[ python-Bugs-767111 ] AttributeError thrown by urllib.open_http

SourceForge.net noreply at sourceforge.net
Thu Mar 18 18:43:37 EST 2004


Bugs item #767111, was opened at 2003-07-07 13:52
Message generated for change (Comment added) made by robzed
You can respond by visiting: 
https://sourceforge.net/tracker/?func=detail&atid=105470&aid=767111&group_id=5470

Category: Python Library
Group: Python 2.4
Status: Open
Resolution: None
Priority: 6
Submitted By: Stuart Bishop (zenzen)
Assigned to: A.M. Kuchling (akuchling)
Summary: AttributeError thrown by urllib.open_http

Initial Comment:
In 2.3b2, looks like an error condition isn't being picked up 
on line 300 or 301 of urllib.py.

The code that triggered this traceback was simply:
        url = urllib.urlopen(action, data)


Traceback (most recent call last):
  File "autospamrep.py", line 170, in ?
    current_page = handle_spamcop_page(current_page)
  File "autospamrep.py", line 140, in handle_spamcop_page
    url = urllib.urlopen(action, data)
  File "/Library/Frameworks/Python.framework/Versions/2.3/
lib/python2.3/urllib.py", line 78, in urlopen
    return opener.open(url, data)
  File "/Library/Frameworks/Python.framework/Versions/2.3/
lib/python2.3/urllib.py", line 183, in open
    return getattr(self, name)(url, data)
  File "/Library/Frameworks/Python.framework/Versions/2.3/
lib/python2.3/urllib.py", line 308, in open_http
    return self.http_error(url, fp, errcode, errmsg, headers, 
data)
  File "/Library/Frameworks/Python.framework/Versions/2.3/
lib/python2.3/urllib.py", line 323, in http_error
    return self.http_error_default(url, fp, errcode, errmsg, 
headers)
  File "/Library/Frameworks/Python.framework/Versions/2.3/
lib/python2.3/urllib.py", line 551, in http_error_default
    return addinfourl(fp, headers, "http:" + url)
  File "/Library/Frameworks/Python.framework/Versions/2.3/
lib/python2.3/urllib.py", line 837, in __init__
    addbase.__init__(self, fp)
  File "/Library/Frameworks/Python.framework/Versions/2.3/
lib/python2.3/urllib.py", line 787, in __init__
    self.read = self.fp.read
AttributeError: 'NoneType' object has no attribute 'read'

----------------------------------------------------------------------

Comment By: Rob Probin (robzed)
Date: 2004-03-18 23:43

Message:
Logged In: YES 
user_id=1000470

The file pointer (fp) is None (inside urllib) from httplib.
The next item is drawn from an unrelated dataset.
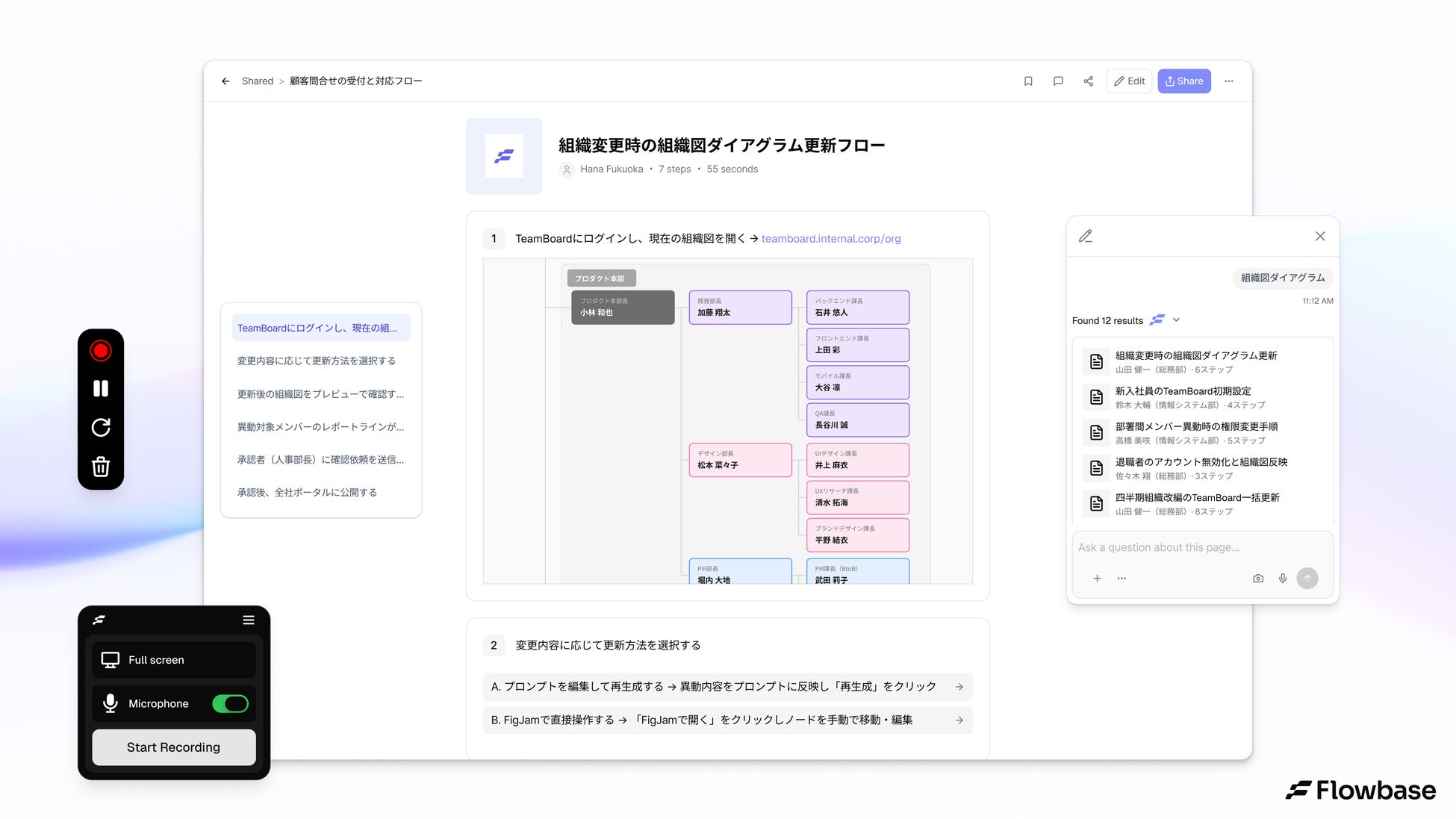
Task: Open teamboard.internal.corp/org link
Action: click(831, 239)
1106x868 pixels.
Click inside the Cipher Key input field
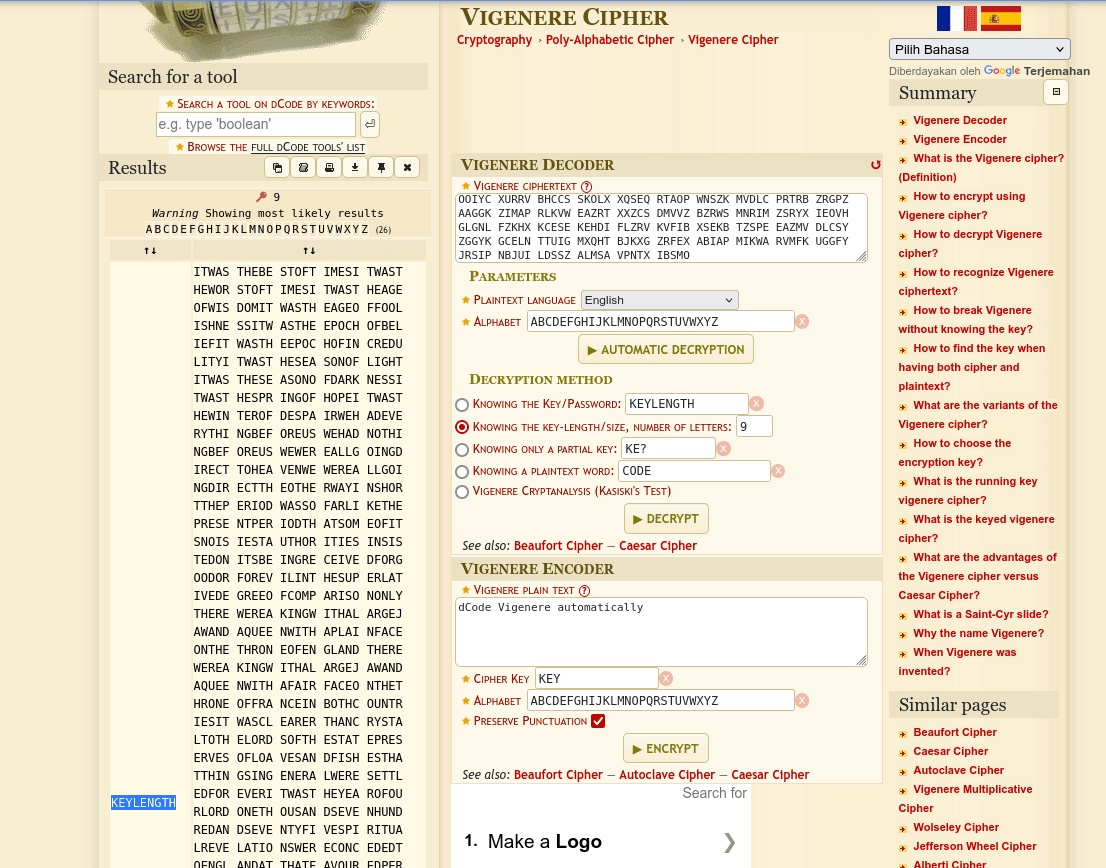(596, 678)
This appears to 
be caused by a BadStatusLine exception in getreply() (line1016 httplib). 

This sets self.file to self._conn.sock.makefile('rb', 0) then does a 
self.close() which sets self.file to None. 

Being new to this peice of code, I'm not sure whether it's urllib assuming 
the file isn't going to be closed, or the BadStatusLine exception clearing 
the file. Certainly it looks like the error -1 is not being trapped by 
open_http() in urllib upon calling h.getreply() and assuming that the file 
still exists even in an error condition?

It maybe a coincidence but it appears to occur more when a web browser 
on the same machine is refreshing. 

Regards
Rob


----------------------------------------------------------------------

Comment By: Rob Probin (robzed)
Date: 2004-03-17 22:24

Message:
Logged In: YES 
user_id=1000470

""" 
This comment is program to reproduce the problem. Sorry it's not an 
attachment - as a relative Sourceforge newbie I have no idea how to 
attach to an existing bug. More notes available via email if required - 
including all local variables for each function from post mortem.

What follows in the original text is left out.